21 December 2007
Heinberg is a definitely a Cassandra, but remember what happened to those who ignored her
The Party's Over: Oil, War And The Fate Of Industrial Societies
New Society Publishers, 2005
Richard Heinberg set out to answer the questions, "How much petroleum is left? How much coal, natural gas, and uranium? Will we ever run out? When? What will happen when we do? How can we best prepare? Will renewable substitutes--such as wind and solar power--enable industrialism to continue in a recognizable form indefinitely?" (p. 3) He sorted the various responses to these questions into four broad voices--those of free-market economists, environmental activists, petroleum geologists, and politicians--and of these four, he found the third, the petroleum geologists, to be the most useful, if only because "theirs is a long-range view based on physical reality" (p.5). (Throughout the book, Heinberg notes that the free-market economists are almost constitutionally opposed to talk of Peak Oil, because, as economist Robert Solow said, "the world can, in effect, get along without natural resources." Resources, in other words, are merely commodities created by the market to satisfy demands, and when the demand arises, the market will find a supply. Needless to say, Heinberg finds this laissez faire approach to Peak Oil--"perilous optimism"--quite dangerous because it ignores hard ecological realities.)
"The message here is that we are about to enter a new era in which each year, less net energy will be available to humankind, regardless of our efforts or choices. The only significant choice we will have will be how to adjust to this new regime" (p.5). In short, an ecological perspective on humanity's consumption of petroleum and other nonrenewable resources reveals that the astronomical population growth and economic expansion of the last century are the biological bloom and population overshoot enabled by an energy subsidy from cheap, abundant oil, coal, and natural gas. As with other population overshoots in human (and evolutionary) history, the end probably won't be pretty, with massive die-offs and "structural readjustments" (to use free-market lingo) bringing the human population back into line with the Earth's carrying capacity. Heinberg's book challenges us to face this coming change NOW and to do what we can to mitigate against its worst effects through exploring and developing economical and social alternatives to the status quo.

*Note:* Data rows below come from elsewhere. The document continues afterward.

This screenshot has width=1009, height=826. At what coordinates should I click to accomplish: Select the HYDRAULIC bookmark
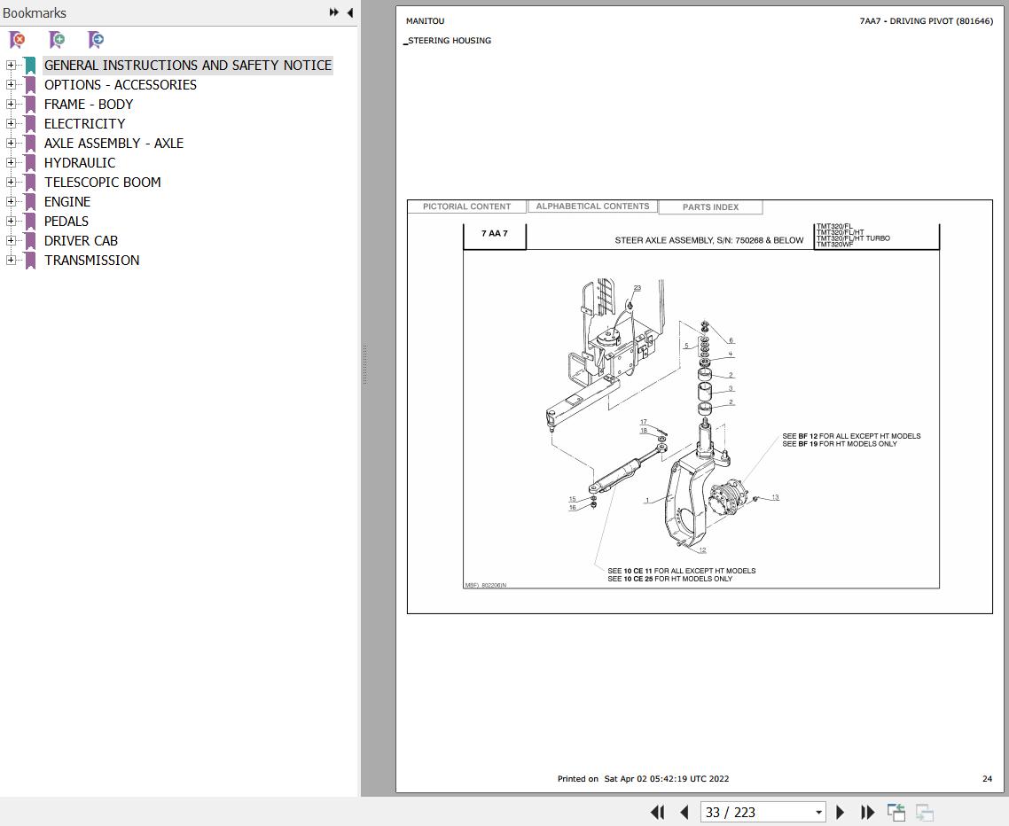(80, 162)
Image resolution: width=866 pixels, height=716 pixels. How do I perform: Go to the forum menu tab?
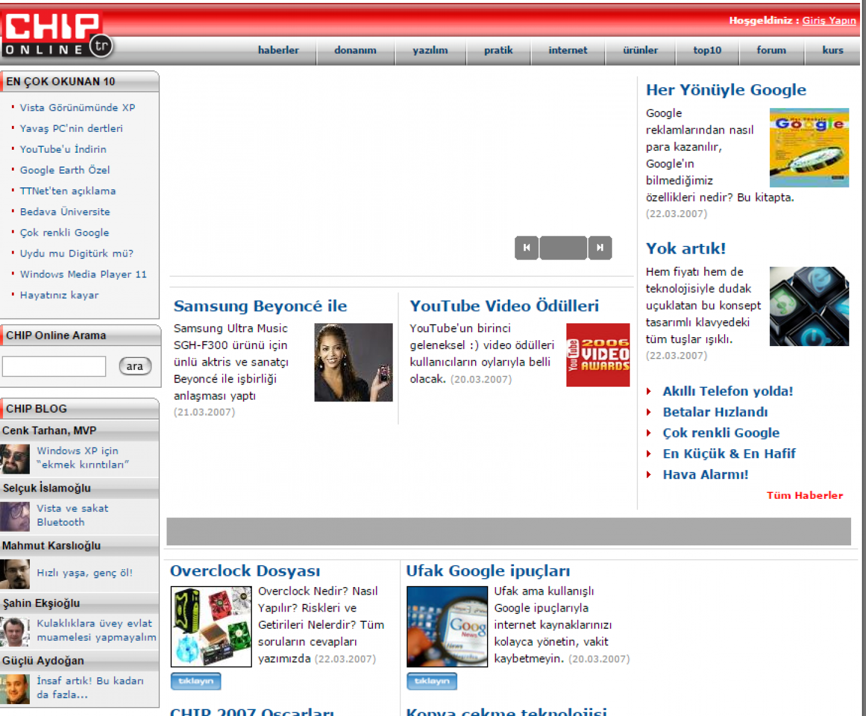(771, 50)
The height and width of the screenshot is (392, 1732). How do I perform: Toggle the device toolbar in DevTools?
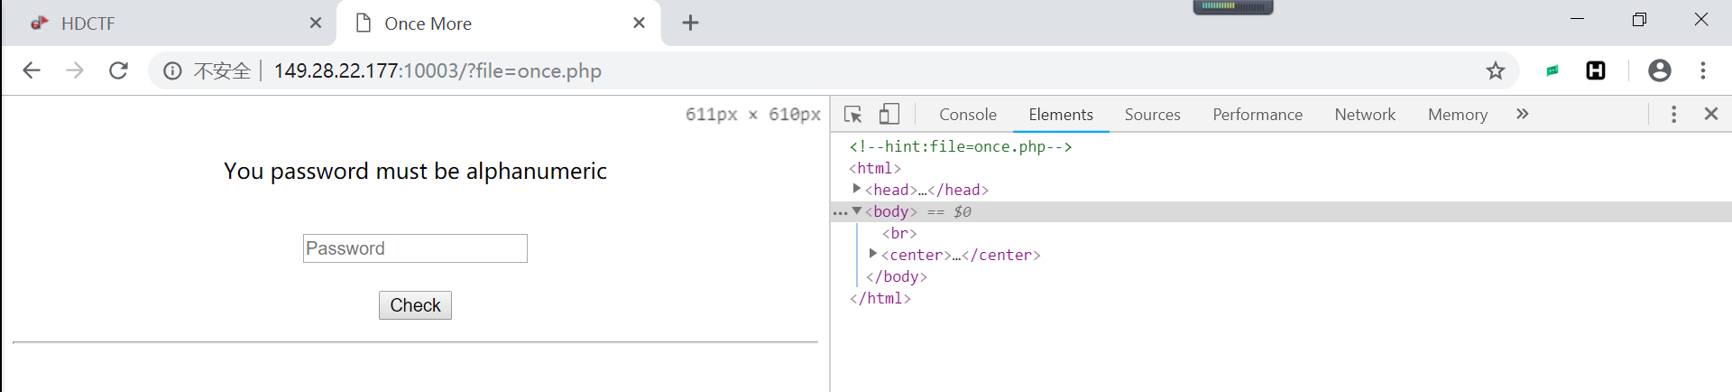[x=889, y=114]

The discovery of new oil resources peaked several decades ago, according to the majority of petroleum geologists, and as it seems that discovery and production follow similar curves, it will be but a matter of years until the production of oil peaks. (For the record, this doesn't mean that we will literally run out of oil, but only that it will seem like we've run out, because it will cost more--financially and energetically--to extract and refine the oil than it is worth.) The peak in oil production won't merely have a direct impact on the automobile industry, but will also undermine the production of plastics and pharmaceuticals, of which oil is the feed stock, and will yank the rug out from under petro-intensive, corporate, "Green Revolution" agriculture. Combine these consequences with growing population and energy consumption of developing nations like China and India, and you have a recipe for seriously ugly changes. Like James Howard Kunstler in The Long Emergency, Heinberg examines various other energy sources and technologies, from natural gas to zero-point energy, and finds them all wanting in one way or another. (Unlike Kunstler, Heinberg maintains a solid faith in our flexibility as a species and in our ability to adapt.) According to this perspective, oil (and other nonrenewables) were a one-time windfall in ecological terms, and once we've passed the peak in extracting them, we will have to recognize our ecological limitations as one species amongst many struggling for limited resources.
I recently read PowerDown, the follow-up to this book, and found it an excellently written, powerful and thought-provoking read. Perhaps it's because I read The Party's Over in conjunction with the contrarian book The Bottomless Well (Huber and Mills) or perhaps it's because I'm a bit burned out reading books on Peak Oil, but whatever the reason I did not find this book as compelling as its sequel. That said, it is still a better introduction to the subject of Peak Oil and to its ecological basis and implications than most others I have yet read.